How to complete this task: Reproduce exactly the line that contains "The width and height of the screenshot is (1568, 751)." and all lines that follow it in the records below, ending with the last one.

Data excerpts:
◆ ◆ ◆ ◆

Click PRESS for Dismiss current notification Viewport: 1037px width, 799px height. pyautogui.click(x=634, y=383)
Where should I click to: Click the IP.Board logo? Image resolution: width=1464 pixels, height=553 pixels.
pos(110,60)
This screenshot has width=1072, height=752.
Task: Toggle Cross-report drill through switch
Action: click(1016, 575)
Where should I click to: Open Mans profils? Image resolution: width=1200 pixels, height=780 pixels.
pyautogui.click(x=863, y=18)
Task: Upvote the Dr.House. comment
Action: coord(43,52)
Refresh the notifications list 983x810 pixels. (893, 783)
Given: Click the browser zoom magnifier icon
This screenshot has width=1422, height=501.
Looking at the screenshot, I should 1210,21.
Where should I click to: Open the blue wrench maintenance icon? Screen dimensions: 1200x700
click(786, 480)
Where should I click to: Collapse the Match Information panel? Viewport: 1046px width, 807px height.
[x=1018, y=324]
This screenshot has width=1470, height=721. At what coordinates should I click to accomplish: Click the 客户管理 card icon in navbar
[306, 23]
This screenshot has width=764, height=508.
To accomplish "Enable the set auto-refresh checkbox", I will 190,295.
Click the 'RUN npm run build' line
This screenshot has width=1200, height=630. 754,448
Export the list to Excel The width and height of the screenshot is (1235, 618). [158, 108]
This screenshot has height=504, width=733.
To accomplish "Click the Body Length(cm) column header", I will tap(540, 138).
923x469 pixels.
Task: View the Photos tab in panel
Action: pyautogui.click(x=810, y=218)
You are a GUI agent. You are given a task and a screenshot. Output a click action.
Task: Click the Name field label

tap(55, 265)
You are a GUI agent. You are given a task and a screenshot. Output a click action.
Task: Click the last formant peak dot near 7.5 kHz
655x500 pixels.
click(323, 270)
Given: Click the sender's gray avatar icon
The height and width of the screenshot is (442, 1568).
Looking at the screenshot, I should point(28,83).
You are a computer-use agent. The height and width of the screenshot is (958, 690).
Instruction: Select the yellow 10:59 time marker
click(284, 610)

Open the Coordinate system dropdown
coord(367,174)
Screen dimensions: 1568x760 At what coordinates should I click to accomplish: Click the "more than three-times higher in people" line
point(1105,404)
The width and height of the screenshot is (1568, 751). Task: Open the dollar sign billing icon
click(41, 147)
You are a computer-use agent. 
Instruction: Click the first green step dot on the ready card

◆ ◆ ◆ ◆

Output:
The width and height of the screenshot is (1568, 751). Task: Open the dollar sign billing icon
click(41, 147)
You are a computer-use agent. 
Instruction: Click the first green step dot on the ready card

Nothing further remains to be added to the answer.